▶ Provided records:
────────────────────
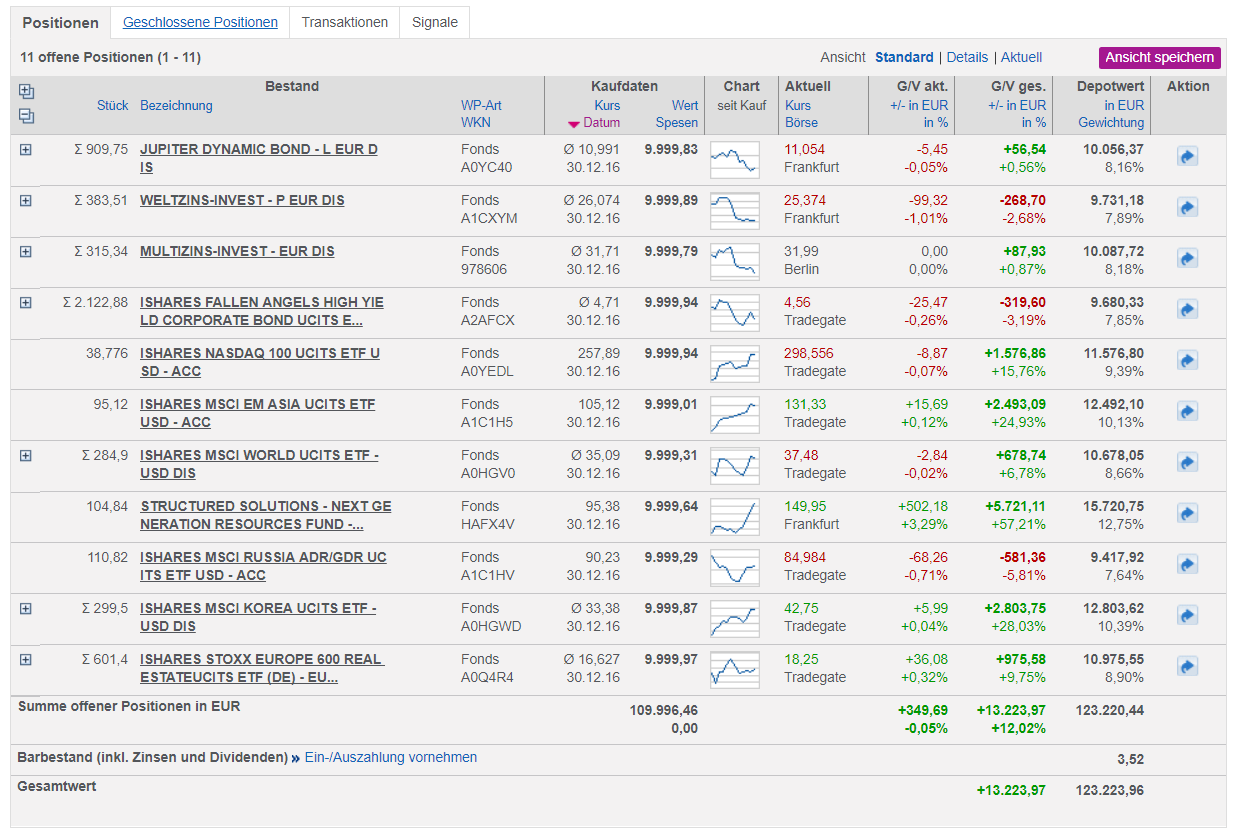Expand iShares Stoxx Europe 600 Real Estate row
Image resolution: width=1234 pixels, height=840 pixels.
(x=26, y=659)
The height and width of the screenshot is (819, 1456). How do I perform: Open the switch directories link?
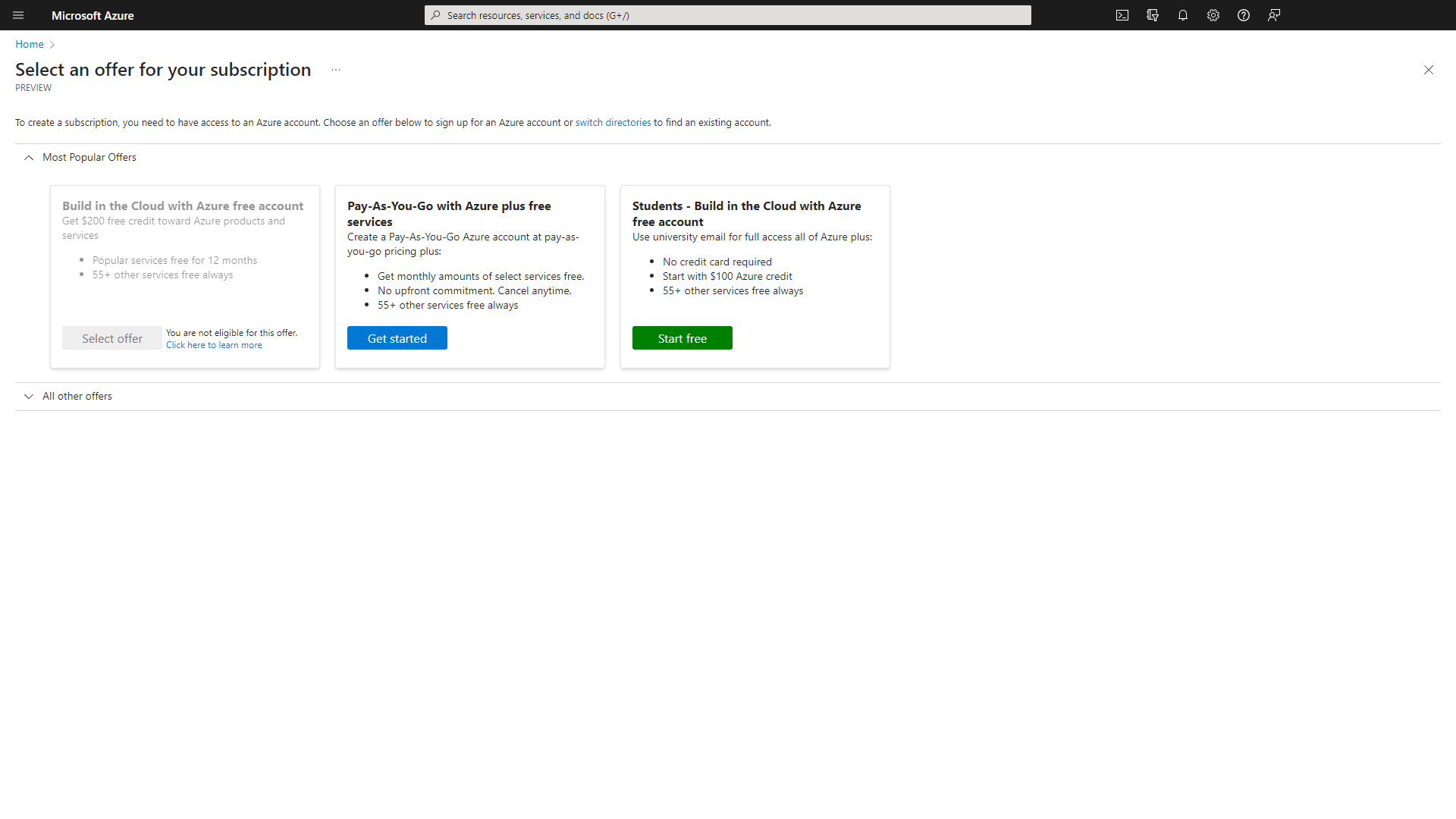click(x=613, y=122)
────────────────────
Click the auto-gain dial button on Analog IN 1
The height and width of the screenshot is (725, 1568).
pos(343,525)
────────────────────
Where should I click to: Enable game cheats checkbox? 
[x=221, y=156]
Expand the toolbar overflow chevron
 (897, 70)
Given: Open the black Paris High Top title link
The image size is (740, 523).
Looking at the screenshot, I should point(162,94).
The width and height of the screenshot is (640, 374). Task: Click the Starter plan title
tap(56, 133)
────────────────────
▶ Given exercise: Which lines in the items above contain the word "screenshot"? Show each of those lines in full.

▶ Task output:
The height and width of the screenshot is (819, 1456). How do I perform: Open the switch directories link?
The height and width of the screenshot is (725, 1568).
Looking at the screenshot, I should point(162,94).
The width and height of the screenshot is (640, 374). Task: Click the Starter plan title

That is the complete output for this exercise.